Paula Harrington is the mother of five children and resides in Calvert City. She is compiler and editor of the books, Once Upon a Bible Class, A Common Bond and A Sunday Afternoon with the Preachers’ Wives. Her work has appeared in Christian Woman magazine, the Christian Chronicle newspaper and numerous other sites and websites. When she’s not teaching at one of Marshall County’s finest schools, she’s helping her family at the Calvert Drive-in Theater (and by helping, she means eating the cheeseburgers). She can be contacted at email@example.com
I was outside with a bunch of kids recently when we noticed a tree frog on a brick wall. The kids quickly gathered around as I started instructing them not to bother it, afraid they’d try to keep it. As I got closer I watched the tiny, light green frog jump off the wall and right onto the top of a young girl’s head. She started screaming and flailing as I tried to calm her, “It’s ok. It’s just a frog. It’s not going to hurt you.”

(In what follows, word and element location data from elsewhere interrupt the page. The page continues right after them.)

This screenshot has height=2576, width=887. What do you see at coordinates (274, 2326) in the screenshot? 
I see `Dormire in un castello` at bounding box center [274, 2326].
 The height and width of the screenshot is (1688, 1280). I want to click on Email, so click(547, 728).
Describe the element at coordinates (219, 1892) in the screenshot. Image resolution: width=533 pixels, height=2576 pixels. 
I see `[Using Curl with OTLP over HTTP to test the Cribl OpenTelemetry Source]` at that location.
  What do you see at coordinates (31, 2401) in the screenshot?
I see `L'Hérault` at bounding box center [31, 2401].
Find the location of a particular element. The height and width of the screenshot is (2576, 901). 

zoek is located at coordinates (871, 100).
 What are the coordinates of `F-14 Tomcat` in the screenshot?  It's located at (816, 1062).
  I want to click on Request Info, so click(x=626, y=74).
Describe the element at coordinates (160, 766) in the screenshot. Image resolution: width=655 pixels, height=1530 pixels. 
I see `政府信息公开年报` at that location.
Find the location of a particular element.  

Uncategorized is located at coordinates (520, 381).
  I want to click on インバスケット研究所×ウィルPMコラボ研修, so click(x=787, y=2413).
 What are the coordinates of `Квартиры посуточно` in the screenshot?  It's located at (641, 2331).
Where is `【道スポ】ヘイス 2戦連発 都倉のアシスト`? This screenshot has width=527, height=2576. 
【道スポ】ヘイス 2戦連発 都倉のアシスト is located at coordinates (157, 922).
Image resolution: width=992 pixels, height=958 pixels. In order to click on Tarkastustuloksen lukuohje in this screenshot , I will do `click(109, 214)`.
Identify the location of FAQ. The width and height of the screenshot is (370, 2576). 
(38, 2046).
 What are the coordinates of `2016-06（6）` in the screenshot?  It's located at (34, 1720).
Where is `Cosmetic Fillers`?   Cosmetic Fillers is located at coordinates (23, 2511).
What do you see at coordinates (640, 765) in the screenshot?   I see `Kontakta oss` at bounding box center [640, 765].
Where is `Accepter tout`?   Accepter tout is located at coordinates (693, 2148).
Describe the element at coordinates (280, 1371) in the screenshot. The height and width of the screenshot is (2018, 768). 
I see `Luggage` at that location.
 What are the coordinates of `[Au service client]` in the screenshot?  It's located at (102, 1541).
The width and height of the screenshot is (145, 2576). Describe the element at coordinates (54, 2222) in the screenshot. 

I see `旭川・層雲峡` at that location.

As I was reassuring her, the frog just as quickly left her head and hopped back to the wall. We all breathed a sigh of relief and I continued my speech on how it was no big deal when that creepy, little Amphibian jumped off the wall and landed on the front of my shirt. This is where I need to tell you that I am not a fan of frogs.
I gasped loudly and was getting ready to mimic the screams and flailing of the arms from earlier when I caught the eyes of that sweet little girl. She watched me intently and I immediately knew that I couldn’t freak out (and I was so ready to). I took a deep breath, mustered my courage and went to move the frog off my shirt but before I could (thank you, Jesus) it jumped back to the wall.
The world is watching. How we act and, more importantly, how we react to life and its drama is being continually scrutinized. Living and loving like Christ should be who we are not what we do. Christianity isn’t a set of rules at a certain building on the first day of the week. It’s a lifestyle that influences every thought, action and word. Being people of peace, hope and love takes practice because it doesn’t always come naturally. It sure doesn’t for me.
As the headlines scream the dangers, drama and darkness let the church be the ones invading neighborhoods with love, fighting apathy with action and advancing peace and hope into the lives of our friends and family. Let those watching be astounded by our grace and compassion for those who sin differently than we. Let them marvel at how well we love our spouse, our children and maybe even our exes. Let them wonder why we reach out to the abused, addicted and broken. Let them ask why we feed the hungry, clothe the naked and visit the imprisoned. Let them be inspired by how we fight, not for our own rights, but for the rights of the poor and helpless. Surprise them with how well we treat those we call our enemy. Let them be amazed at the passion we have for a carpenter from Nazareth. Walk alongside them, love them and show them who the Messiah was and is.
The world is wrecked with crisis. Show them what it means to have peace. Be proactive at practicing what you preach. And when you mess it up like I did so well, let the world see you’re not perfect and you certainly don’t have all the answers. You’re just trying to follow the One who is and does.